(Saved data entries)
________________________________________

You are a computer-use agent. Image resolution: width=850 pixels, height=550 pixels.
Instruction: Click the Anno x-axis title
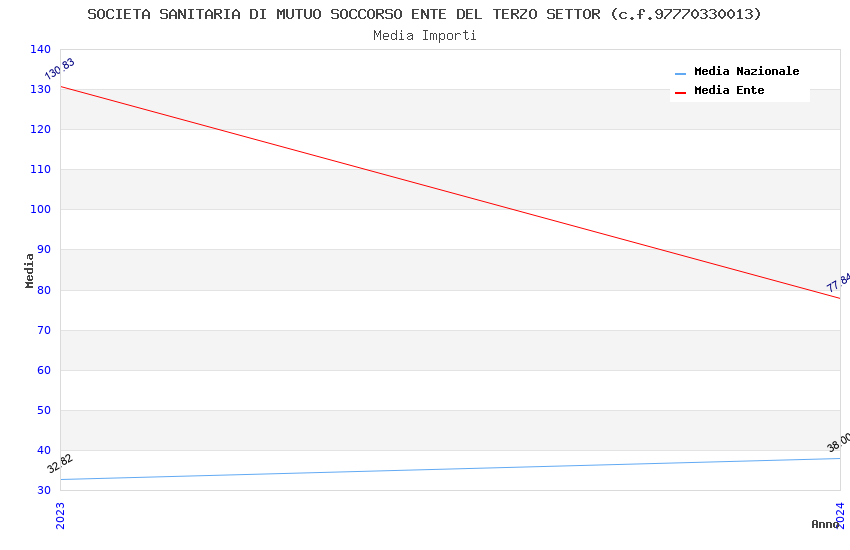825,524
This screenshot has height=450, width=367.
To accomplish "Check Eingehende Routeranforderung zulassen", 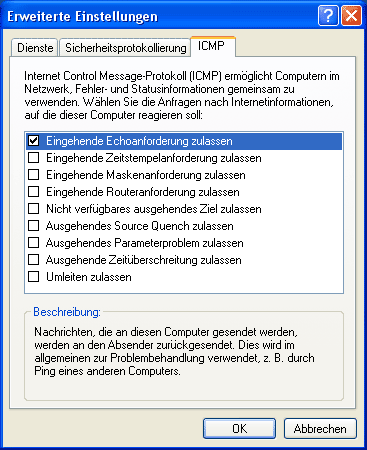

________________________________________

> Problem details: Could you reproduce the records above exactly, leaving out every picture?

> Task answer:
You are a computer-use agent. Image resolution: width=850 pixels, height=550 pixels.
Instruction: Click the Anno x-axis title
825,524
This screenshot has height=450, width=367.
To accomplish "Check Eingehende Routeranforderung zulassen", 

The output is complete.